投資活動によるキャッシュフローと貸付金の回収とは


キャッシュフロー計算書は多くの方が大事なものであると認識を持っています。
そのキャッシュフロー計算書は「営業活動によるキャッシュフロー」「投資活動によるキャッシュフロー」「財務活動によるキャッシュフロー」の3つの区分に分かれています。

その3つの区分の中で最も大切なものは営業活動によるキャッシュフローです。本業におけるキャッシュフローが掲載される場所だからです。
しかし他のキャッシュフローも重要です。

今回は投資活動によるキャッシュフローについて徹底解説します。企業の中には貸付金を実施しているケースもあるでしょう。こちらでは投資活動によるキャッシュフローと貸付金の関係に迫ります。

 

貸付金を行うと投資活動によるキャッシュフローはどのように掲載されるのか?

・貸付金を実施した・・・キャッシュフローはマイナス
・貸付院を回収した・・・キャッシュフローはプラス

考え方は単純です。
貸付金を実施すると、会社から資金が出ていくことになります。ですからキャッシュフローに関してはマイナスとして記載されるわけです。
一方で貸付金を回収すれば、会社の資金が増えることになるわけです。キャッシュフローはプラスと記載されます。
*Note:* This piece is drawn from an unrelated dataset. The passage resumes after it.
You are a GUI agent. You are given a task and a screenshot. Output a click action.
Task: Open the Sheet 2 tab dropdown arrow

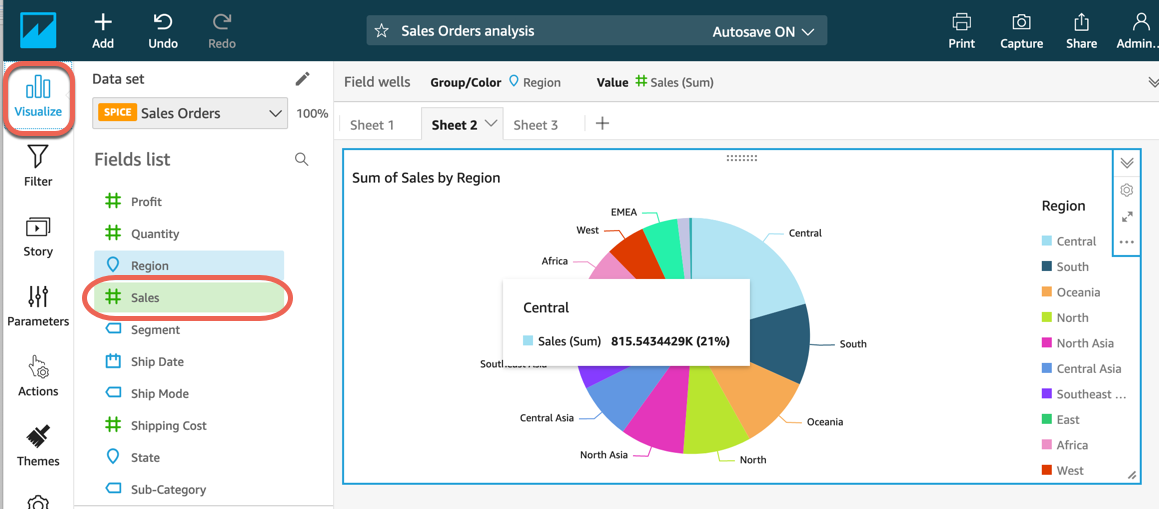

企業として貸付金を行うということは、資金がある程度余っていると考えられます。余裕があるからこそ貸付金を実施できるわけです。しかし貸付金にデメリットがないわけではありません。会社の資金繰りが急激に悪化したとしてもすぐに回収できるものではありません。貸付金は前もって返済についても契約をしているわけです。
こちらの都合で返済を早めてもらう、ということは難しいのです。

一方で貸付金には利益も絡んできます。
貸付金を実施すると、回収する時には一定の利益が出てくるのです。利息が付けられるので、会社の資金を増やす、といった効能もあります。

貸倒れ状態になってしまうことも考えておかなければなりません。必ず回収できるとは限らないのです。回収できないこともある、ということも考えておきましょう。貸付金を実施する場合には、前もって貸倒れ率についてもチェックしておくべきです。どの程度の貸倒れ率であれば対応できるかを計算しておきましょう。

 

投資活動によるキャッシュフローをより詳しく解説

【投資活動によるキャッシュフローに掲載されること】
・有形固定資産及び無形固定資産の取得による支出・・・キャッシュフローはマイナス
・有形固定資産及び無形固定資産の売却・・・キャッシュフローはプラス
・有価証券の取得・・・キャッシュフローはマイナス
・有価証券の売却・・・キャッシュフローはプラス
・貸付による支出・・・キャッシュフローはマイナス
・貸付金の回収・・・キャッシュフローはプラス

【有形固定資産及び無形固定資産の取得と売却について】
要は設備投資のことを指しています。
会社を経営するためには様々な設備が必要になります。製造業であれば定期的に機会を導入していかなければなりません。そのための支出や売却による収入を表している項目なのです。
店舗やオフィスの取得費用などもこちらに記載されることになります。新しい工場などの不動産を取得した場合にはマイナスとなり、売却したらプラスとなります。

ちなみに有形固定資産及び無形固定資産のキャシュフローがマイナスであれば業務を拡大していると考えられます。一方でプラスであれば縮小している、と考えられるわけです。

【有価証券の取得と売却について】
株式の購入を行うとキャッシュフローマイナスとなり、売却をするとプラスとなります。

有価証券には利益目的のために取得するものもあるでしょう。有価証券売却益を狙っているわけです。株式の価格がアップすれば投資活動が成功したことになります。一方でマイナスとなってしまうこともあるので注意しましょう。株式に投資したとしても必ず成功するとは限りません。
2018年時点では株価の上昇が続いていますが、下がってしまう銘柄もあるわけです。

本業ではなく博打といった印象も強いので会社の資金の多くを利用してしまうのは危険と言わざるを得ません。堅実な経営をしていきたいのであれば、株式への投資額はなるべく限定しましょう。

※貸付については前述したので省略します。

 

投資活動によるキャッシュフローが危険な状態とは?

・プラスになっていると問題が発生している可能性あり

投資活動によるキャッシュフローがプラスになっているということは、固定資産や有価証券を現金化している、ということになるのです。現金化するということは、起亜車の資金が足りなくなっている可能性が考えられます。本業に問題が発生しており、そのマイナスを売却で賄っているとも考えられるわけです。

投資活動によるキャッシュフローがプラスでも問題ないケースはあります。営業活動によるキャシュフローがプラスである場合です。本業が上手くいっているので、投資活動によるキャッシュフローに問題がでたとしてもカバーできるはずです。